Well, not by me anyway. I can’t speak for other people.
Because the damage was limited to only two days of the billing period, it wasn’t life-changing money we were talking about – only $84.00 – but if it continued for weeks, months or years……well, like Everett Dirkson once said, a billion here, a billion there, and pretty soon you’re talking about real money.
So, enter my friends at Total Communications, Inc., aka TCI, out of East Hartford, CT. You may recall that TCI’s new reason for existing was to be my “liaison”, my “go-to” solution whenever I needed something related to telephone service. Being that this seemed to fall within that realm, on or about April 23rd I called Kevin the sales guy at TCI. You remember him, right? He was last seen mentally fondling a commission check. While it came a little quicker than I might have imagined, it was already time for Kevin to earn his pay.
After reaching Kevin I began to explain that we seemed to have some billing issues, and as I launched into an explanation of what had happened, I was pleased to learn that he had online access to my bill and could see exactly what I was looking at and talking about. Kevin was, of course, instantly and appropriately aghast, totally mystified, and eager to spew a tidal wave of mea culpas. He promised that the matter would be promptly looked into and rectified.
“Someone will be back to you as soon as we have everything figured out and resolved,” he assured me.
While I’m not all that pleased that my very first bill was incorrect, I’m enough of a realist to know that such things happen from time to time. So, with Kevin in my corner, I put the matter aside and devoted myself to trying to make a few bucks.
CHAPTER FOUR
Somewhere around the first of May I realized that the April phone bill, still awaiting formal notification of how much credit was to be applied, remained an open item. While the quick and simple approach would have been to just deduct the over-billed amount and submit an adjusted payment, sadly, the economic aspects of the telecommunications industry have become such a morass of government driven economic legerdemain that the words simple and phone bill are no longer allowed to exist in the same sentence.
Yeah, yeah, despite the fact that they just did.
The problem is there are….I don’t know….maybe seventy or eighty lines of taxes, fees, surcharges and other forms of arcane, esoteric, technical sounding who-ha that gets added to my phone bill each month. Most of it is couched in government-speak; that unique application of language that hides extortionary intent under the cloak of euphemistic misdirection. One of my monthly line items is a charge for a Federal Regulatory Fee. I rest my case.

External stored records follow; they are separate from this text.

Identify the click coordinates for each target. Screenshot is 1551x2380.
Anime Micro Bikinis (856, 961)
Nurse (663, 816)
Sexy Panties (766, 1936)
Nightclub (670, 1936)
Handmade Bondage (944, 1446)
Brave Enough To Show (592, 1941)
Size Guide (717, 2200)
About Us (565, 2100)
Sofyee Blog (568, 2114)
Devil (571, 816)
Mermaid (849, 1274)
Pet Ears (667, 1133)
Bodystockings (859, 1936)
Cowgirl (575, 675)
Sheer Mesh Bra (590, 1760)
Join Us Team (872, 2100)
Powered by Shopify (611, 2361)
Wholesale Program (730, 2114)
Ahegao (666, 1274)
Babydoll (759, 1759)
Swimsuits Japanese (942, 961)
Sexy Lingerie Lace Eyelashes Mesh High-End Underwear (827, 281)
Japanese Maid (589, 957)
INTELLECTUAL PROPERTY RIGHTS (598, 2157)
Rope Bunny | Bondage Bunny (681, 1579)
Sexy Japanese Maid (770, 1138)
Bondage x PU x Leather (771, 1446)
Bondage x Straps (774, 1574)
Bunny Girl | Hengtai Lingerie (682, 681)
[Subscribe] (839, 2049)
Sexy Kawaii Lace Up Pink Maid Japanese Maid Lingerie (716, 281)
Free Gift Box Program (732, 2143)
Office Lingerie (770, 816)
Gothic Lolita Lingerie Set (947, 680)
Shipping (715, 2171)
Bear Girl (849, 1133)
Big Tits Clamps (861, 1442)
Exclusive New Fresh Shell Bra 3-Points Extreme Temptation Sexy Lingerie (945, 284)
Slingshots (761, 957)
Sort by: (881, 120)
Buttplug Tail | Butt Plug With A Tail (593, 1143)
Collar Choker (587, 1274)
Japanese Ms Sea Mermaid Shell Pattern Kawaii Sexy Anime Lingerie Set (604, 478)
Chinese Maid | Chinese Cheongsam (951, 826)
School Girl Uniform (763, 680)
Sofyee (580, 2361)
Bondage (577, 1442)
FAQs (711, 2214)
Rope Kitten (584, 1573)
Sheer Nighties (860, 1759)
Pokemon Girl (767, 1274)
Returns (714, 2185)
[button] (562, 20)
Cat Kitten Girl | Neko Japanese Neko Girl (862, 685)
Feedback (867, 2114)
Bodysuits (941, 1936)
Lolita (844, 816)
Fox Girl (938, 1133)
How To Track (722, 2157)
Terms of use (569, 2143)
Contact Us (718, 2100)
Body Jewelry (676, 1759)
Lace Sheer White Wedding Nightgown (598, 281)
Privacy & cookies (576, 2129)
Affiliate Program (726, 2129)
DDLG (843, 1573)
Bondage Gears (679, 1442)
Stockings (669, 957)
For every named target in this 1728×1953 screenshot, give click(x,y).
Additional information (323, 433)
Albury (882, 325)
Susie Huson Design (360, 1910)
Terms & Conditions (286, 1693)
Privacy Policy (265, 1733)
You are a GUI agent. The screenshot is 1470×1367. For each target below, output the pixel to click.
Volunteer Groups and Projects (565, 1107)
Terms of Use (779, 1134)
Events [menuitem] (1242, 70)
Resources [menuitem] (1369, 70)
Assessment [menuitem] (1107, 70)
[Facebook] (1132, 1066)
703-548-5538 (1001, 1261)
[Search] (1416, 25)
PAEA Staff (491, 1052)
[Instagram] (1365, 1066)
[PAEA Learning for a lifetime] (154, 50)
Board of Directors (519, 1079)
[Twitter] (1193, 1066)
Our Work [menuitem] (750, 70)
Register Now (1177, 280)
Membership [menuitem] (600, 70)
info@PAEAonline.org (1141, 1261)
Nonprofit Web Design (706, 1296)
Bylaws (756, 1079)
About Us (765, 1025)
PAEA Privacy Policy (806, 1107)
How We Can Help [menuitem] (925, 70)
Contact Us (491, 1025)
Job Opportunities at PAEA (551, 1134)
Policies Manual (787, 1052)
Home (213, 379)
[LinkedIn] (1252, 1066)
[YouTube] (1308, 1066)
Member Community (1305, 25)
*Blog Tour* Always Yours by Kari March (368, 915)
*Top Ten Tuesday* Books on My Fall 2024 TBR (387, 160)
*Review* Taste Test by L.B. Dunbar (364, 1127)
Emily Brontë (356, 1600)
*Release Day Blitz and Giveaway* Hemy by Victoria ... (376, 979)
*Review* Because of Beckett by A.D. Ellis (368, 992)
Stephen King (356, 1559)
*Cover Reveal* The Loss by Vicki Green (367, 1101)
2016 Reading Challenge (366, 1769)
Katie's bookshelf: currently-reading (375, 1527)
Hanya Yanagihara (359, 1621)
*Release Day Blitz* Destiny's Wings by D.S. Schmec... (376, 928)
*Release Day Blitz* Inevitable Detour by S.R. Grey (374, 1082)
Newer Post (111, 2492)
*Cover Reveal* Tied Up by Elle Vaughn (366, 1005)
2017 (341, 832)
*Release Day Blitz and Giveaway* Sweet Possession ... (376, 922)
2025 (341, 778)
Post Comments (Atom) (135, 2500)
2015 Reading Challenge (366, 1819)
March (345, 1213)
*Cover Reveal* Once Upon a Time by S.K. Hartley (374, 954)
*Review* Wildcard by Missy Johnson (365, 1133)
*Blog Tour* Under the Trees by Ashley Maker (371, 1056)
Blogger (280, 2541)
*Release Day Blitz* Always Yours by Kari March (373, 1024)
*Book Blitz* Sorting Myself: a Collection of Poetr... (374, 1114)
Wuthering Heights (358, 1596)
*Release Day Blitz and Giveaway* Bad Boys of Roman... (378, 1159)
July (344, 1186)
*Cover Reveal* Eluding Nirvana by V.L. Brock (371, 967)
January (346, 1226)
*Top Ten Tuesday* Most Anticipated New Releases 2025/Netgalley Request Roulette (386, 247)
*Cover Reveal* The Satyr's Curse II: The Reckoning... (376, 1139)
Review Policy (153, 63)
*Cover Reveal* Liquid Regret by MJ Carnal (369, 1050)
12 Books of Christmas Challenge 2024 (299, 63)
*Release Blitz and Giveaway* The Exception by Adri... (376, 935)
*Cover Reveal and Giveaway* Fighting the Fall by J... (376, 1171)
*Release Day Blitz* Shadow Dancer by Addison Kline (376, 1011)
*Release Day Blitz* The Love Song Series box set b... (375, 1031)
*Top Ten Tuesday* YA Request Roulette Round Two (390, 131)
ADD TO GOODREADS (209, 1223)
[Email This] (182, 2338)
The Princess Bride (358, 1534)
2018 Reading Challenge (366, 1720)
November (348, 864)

Sometimes these regulatory money-grabs are tacked on as flat fees; other times as percentages, though in my experience it is nearly impossible to figure out what those percentages are percentages of. And don’t look for guidance anywhere on the bill. The formulas are all a secret. Pickpockets in the New York subways wish they could operate as smoothly.
Sadly, because of that lack of transparency, attempting to calculate or verify my charges appears to require access to several supercomputers, a team of quantum physicists, the proper alignment of the fourth moon of Jupiter, and enough electricity to power Romania for a year. All I‘ve got at my disposal is a small desk calculator. Plastic. Solar powered.
So, I called Kevin again. You know, Kevin, my go-to guy. The person who was supposed to have liaised on my behalf as a means of getting me an explanation of what had occurred and what would be done to fix it. I reached him on the first try, then let a hint of displeasure filter into my voice as I informed him that I was still waiting for a reply.
“Oh!” he said. “No one ever got back to you?”
Ah, the lifeblood of any bureaucracy; pass the buck. Not the response I was expecting. Not the one I wanted to hear.
I quickly debated some known and trusted applications of sarcastic understatement to illustrate what a brilliant piece of deduction I found his response to be. Eventually, I settled on what I call my slow-cooker reply. Instead of saying anything, I merely grunted. The sound of disapproval traveled unfettered to East Hartford. I was certain of it.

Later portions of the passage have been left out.